While respondents broadly agreed with this approach, they raised concerns that certain models could unfairly penalise high-volume, low-margin firms or deter large organisations from entering the market. There was also a risk of ‘free riding’ on the development of premium APIs if non-contributors could access them without paying for set-up costs.

The FCA has yet to define the precise funding metrics. It has commissioned professional services to conduct financial modelling and will use a series of industry workshops this year to refine the approach.
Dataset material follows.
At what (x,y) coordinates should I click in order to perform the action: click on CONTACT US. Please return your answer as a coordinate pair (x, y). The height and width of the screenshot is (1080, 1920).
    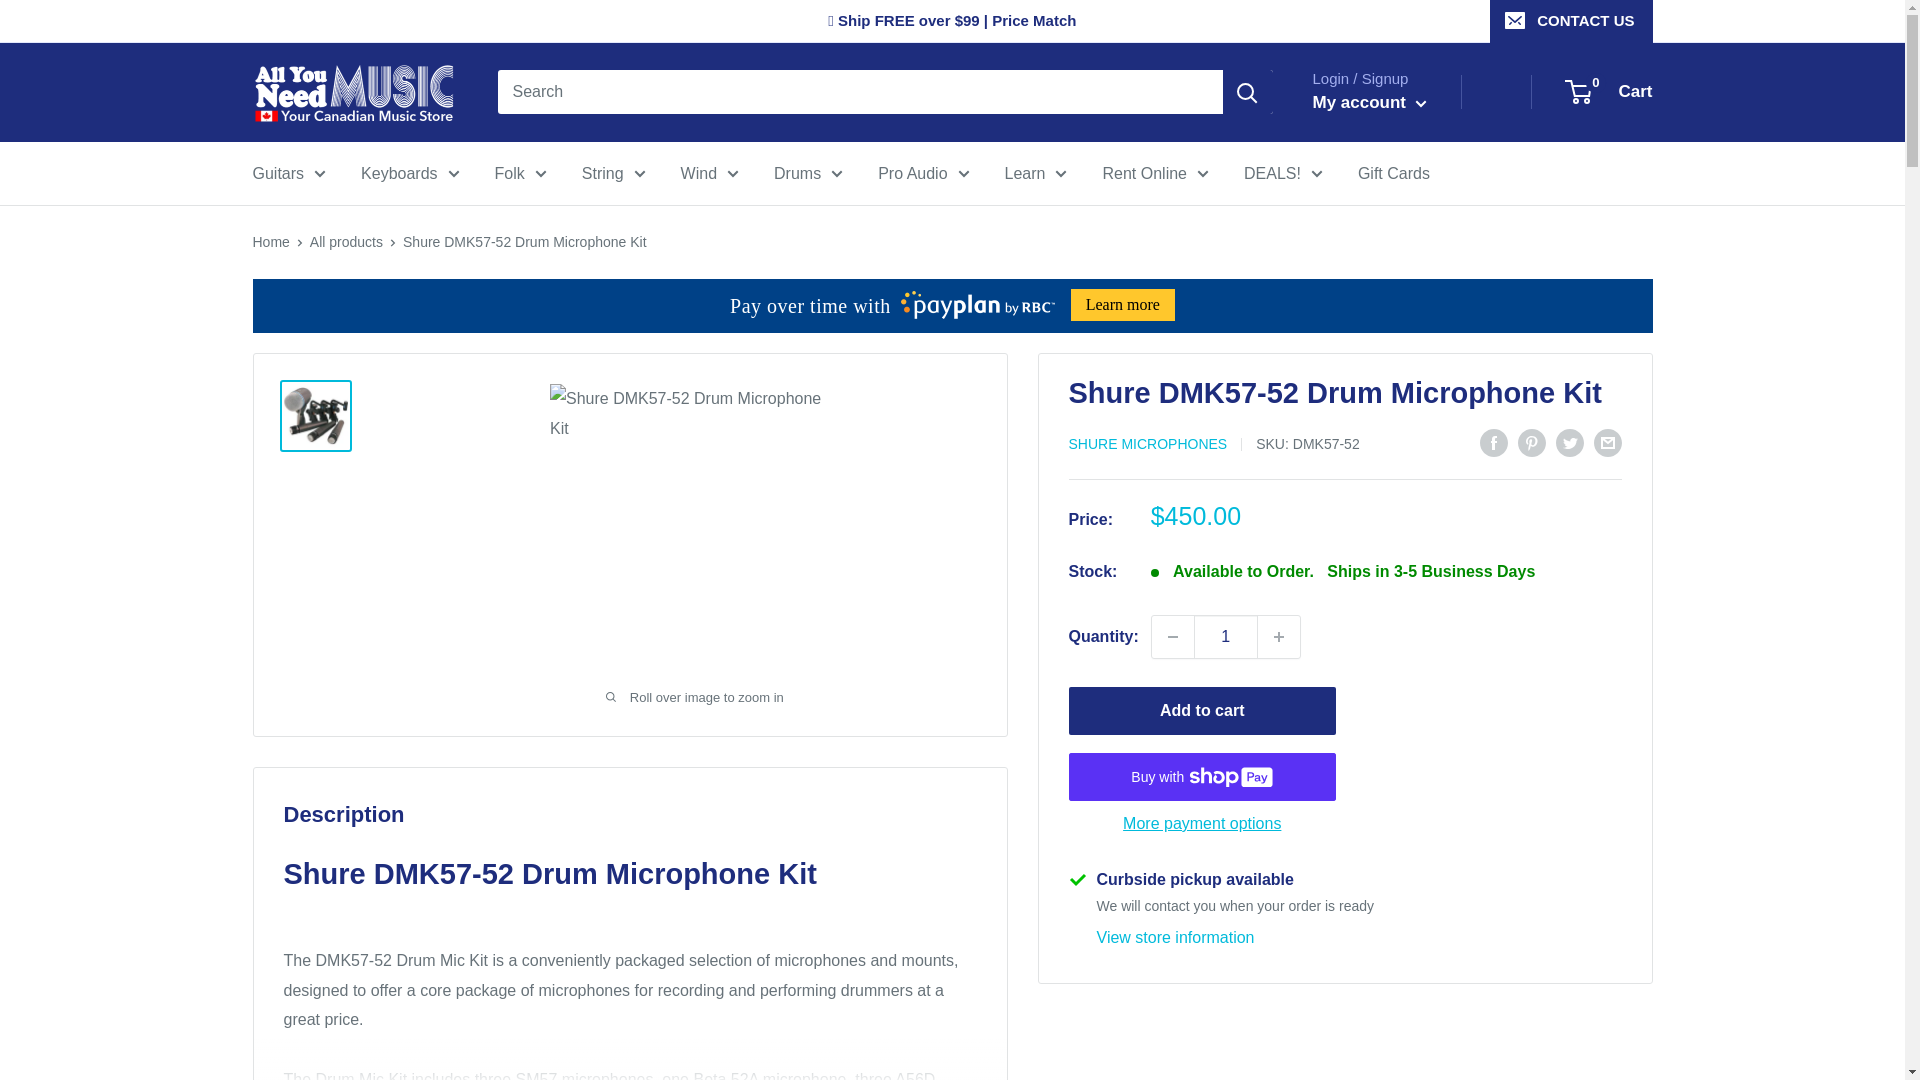
    Looking at the image, I should click on (1570, 21).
Open finance still on the horizon

Although open finance is described as a “key part” of the FCA’s five-year strategy, it remains largely out of scope for the current plan. The Future Entity may take on a role in open finance in future, but for now the regulator has committed only to publishing a roadmap by March 2026.

Matthew Long, Director of Payments and Digital Finance, FCA

The FCA noted that open finance “has not had the same level of in-depth consideration” as open banking and said the Future Entity’s immediate focus will be on establishing consistent standards for payment account access.

Implications for stakeholders

For banks and ASPSPs, the proposals signal the likelihood of new compliance requirements, greater standardisation and potential cost-sharing obligations. 

For TPPs and fintechs, the emphasis on interoperability and minimum service levels offers stability, but the uncertainty over cost allocation may create budgeting challenges. Merchants receive little direct mention in the FCA’s plan despite their potential role in driving adoption.

From a consumer perspective, the FCA’s focus on redress and dispute resolution in commercial schemes is welcome. However, leaving public awareness entirely to industry could limit uptake if messaging is inconsistent or poorly coordinated.

What’s next?

The FCA will hold workshops with industry over the summer and autumn before confirming how the Future Entity will be established by the end of 2025. Secondary legislation from the Treasury will be required to give the regulator its full powers under the Data (Use and Access) Act.

“We expect the Future Entity to play a central role in the next phase of open banking, setting and monitoring the standards that underpin the industry. However, we cannot realise this future alone,” said Matthew Long, Director of Payments and Digital Finance at the FCA.